Array: MyArray[10](10 + 2);
Value1 = MyArray[5][10];

This declares an array of 10 elements and initializes each element to  
12. Value1 (a built-in variable) is then initialized to the value of  
element #5 as of 10 bars ago. A bar is, basically, a stock quote. The  
code is invoked on every bar and so "5 bars ago" can be treated as 5  
invocations ago.

The syntax tree of the above code is a 1-1 mapping. We declare an  
array of integers of 10 elements. Initialize it to the sum of two  
integers and then assign to Value1.

[ ArrayDecs [ VarDecl (VarIdent "MyArray") TyInt [Int 10]
                           (Op Plus (Int 10) (Int 2)) ]
, Assign (VarIdent "Value1") [] (Var (VarIdent "MyArray") [Int 5]
                                          (BarsBack (Int 10))) ]

The "desugared" version does away with the array declaration  
statement and declares MyArray to be a variable of array type. Arrays  
in the "core language" do not remember values from one invocation to  
another but there's a data series type, so we declare a series  
variable to hold the value of element #5.

We must manually store the value of the array element in the data  
series and can then refer to the value of the series 10 data points ago.

vars = [ ("MyArray", VarDecl (TyArray TyInt) [Int 10]
                        (Just (Plus (Int 10) (Int 2))))
        , ("series0", VarDecl (TySeries TyInt) [] Nothing)

code = [ AddToSeries (VarIdent "series0") (Var (VarIdent "MyArray")  
[Int 5])
        , Assign (Var (VarIdent "Value1") [])
                     (Series (VarIdent "series0") (Int 10))

The next step would be to take the above "core syntax tree" and  
transform it yet again into a C# (or other target language) AST. It's  
assumed that all target languages have a data series type.

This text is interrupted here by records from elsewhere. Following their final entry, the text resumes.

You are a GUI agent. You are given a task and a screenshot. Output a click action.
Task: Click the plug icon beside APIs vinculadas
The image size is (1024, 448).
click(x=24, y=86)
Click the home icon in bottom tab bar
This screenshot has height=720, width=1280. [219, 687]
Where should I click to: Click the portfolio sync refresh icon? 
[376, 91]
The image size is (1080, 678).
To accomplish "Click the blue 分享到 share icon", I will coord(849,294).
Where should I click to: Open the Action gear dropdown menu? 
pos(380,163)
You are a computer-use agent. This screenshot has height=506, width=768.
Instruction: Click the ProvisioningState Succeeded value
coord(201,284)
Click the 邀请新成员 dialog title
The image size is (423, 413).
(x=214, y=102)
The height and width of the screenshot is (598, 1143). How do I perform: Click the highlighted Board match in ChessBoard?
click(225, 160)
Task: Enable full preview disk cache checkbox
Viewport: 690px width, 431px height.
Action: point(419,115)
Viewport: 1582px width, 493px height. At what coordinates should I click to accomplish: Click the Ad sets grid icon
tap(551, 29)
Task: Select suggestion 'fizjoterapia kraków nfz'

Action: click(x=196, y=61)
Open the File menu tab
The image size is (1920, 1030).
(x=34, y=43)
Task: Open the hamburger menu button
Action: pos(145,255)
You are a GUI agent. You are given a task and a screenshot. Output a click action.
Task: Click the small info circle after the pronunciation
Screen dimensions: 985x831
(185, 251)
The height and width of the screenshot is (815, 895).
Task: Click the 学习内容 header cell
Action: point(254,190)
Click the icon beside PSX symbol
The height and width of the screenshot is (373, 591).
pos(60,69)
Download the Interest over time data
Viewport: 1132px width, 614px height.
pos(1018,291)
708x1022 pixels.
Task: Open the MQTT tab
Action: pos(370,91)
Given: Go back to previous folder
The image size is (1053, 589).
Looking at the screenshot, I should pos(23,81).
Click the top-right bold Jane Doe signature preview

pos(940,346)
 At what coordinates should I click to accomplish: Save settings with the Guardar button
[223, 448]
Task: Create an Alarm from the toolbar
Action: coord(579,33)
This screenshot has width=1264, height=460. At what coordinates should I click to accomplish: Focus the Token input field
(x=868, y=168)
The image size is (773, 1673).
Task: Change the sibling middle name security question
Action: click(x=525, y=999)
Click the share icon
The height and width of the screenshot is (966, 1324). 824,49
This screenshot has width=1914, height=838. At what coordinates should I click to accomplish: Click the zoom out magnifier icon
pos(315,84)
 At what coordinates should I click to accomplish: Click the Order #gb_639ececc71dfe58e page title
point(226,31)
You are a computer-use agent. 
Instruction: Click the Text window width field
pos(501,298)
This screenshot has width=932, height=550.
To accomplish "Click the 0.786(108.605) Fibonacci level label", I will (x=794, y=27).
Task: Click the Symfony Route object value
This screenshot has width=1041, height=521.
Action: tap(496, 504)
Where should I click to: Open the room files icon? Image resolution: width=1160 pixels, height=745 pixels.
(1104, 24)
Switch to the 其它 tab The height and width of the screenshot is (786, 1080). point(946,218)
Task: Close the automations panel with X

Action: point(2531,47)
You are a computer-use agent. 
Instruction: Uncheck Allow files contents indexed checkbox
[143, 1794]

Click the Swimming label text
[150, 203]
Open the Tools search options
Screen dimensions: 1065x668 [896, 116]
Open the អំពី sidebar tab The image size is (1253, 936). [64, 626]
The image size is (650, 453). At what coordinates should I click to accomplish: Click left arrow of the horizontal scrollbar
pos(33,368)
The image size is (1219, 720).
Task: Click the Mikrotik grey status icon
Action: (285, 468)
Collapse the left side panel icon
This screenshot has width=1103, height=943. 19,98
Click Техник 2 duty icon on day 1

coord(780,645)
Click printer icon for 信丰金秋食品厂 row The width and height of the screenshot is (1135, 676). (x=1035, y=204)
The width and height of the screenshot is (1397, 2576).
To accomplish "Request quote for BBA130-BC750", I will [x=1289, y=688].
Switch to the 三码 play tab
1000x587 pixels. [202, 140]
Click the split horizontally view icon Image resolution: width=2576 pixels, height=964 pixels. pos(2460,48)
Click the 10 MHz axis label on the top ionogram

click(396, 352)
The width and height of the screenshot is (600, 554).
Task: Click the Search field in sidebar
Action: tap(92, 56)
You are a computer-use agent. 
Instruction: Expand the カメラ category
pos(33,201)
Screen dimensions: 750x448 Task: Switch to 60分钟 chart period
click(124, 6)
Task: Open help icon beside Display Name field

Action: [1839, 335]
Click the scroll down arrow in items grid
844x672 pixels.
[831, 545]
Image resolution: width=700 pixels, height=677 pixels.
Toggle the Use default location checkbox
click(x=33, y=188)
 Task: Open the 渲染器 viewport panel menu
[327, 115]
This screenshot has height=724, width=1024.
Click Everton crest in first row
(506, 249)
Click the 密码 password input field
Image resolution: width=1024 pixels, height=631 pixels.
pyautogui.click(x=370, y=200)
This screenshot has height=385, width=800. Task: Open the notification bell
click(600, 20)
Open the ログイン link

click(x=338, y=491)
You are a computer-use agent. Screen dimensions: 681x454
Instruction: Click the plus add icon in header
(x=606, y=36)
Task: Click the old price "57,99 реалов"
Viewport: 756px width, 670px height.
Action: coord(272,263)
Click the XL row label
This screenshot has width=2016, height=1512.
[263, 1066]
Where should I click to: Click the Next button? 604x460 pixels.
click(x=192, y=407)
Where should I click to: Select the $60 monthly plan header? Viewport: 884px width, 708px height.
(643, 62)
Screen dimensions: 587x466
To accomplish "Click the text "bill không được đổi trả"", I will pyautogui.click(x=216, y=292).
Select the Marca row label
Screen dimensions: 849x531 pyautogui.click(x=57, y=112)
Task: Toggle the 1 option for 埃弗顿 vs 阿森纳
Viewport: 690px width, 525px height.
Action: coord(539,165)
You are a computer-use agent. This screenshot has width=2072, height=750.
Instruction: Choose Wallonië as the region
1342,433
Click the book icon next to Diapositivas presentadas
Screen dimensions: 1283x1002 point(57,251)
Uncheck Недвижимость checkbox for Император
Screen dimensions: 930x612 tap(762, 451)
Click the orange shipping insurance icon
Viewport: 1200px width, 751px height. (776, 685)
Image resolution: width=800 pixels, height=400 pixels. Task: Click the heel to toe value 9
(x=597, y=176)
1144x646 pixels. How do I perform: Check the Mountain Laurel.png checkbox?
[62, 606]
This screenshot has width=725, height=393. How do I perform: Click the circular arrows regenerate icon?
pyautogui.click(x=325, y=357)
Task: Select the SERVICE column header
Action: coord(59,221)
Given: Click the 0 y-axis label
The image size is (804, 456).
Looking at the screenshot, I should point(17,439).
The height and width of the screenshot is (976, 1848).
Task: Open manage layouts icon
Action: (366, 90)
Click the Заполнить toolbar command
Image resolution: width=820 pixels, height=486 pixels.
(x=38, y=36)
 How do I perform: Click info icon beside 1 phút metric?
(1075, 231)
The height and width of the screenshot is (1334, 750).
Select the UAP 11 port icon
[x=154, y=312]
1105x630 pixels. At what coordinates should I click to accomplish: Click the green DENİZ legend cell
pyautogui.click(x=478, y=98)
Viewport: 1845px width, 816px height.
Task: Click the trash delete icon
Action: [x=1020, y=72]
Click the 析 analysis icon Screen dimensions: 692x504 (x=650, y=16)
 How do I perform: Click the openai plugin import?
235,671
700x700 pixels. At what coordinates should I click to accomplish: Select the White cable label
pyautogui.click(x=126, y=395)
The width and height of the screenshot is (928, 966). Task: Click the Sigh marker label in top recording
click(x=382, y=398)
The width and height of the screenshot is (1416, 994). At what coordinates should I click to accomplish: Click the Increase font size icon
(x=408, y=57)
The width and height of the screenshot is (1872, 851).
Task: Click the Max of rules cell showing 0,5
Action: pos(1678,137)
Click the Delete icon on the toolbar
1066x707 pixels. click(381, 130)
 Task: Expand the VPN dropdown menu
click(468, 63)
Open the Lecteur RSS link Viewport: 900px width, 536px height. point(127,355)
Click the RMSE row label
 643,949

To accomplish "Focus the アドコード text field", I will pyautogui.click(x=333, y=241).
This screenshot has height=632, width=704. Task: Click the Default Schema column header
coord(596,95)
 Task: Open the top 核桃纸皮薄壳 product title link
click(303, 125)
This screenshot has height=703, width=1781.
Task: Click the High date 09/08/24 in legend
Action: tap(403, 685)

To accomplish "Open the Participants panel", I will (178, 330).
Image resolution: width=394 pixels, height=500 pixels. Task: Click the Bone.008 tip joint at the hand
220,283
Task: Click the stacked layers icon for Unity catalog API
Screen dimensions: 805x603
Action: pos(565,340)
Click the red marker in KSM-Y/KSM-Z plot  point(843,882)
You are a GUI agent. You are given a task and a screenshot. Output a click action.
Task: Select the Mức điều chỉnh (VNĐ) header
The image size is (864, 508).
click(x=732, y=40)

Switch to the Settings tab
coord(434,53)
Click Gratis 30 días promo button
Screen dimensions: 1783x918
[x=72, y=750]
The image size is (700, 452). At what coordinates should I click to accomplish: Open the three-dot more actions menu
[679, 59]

The OCaml version of my code translated directly into the C# AST but  
I figured an intermediate syntax tree will help me translate into  
other languages such as Haskell, Erlang or OCaml.

The part I can't figure out is how to come up with a set of  
invariants for my transformations.

Should I, for example, state that every access to an array value in a  
previous invocation should introduce an extra variable to hold the  
series plus the appropriate assignment code?

Should I write the translator as a series of small transformers in  
the ST monad that can be threaded and tested separately?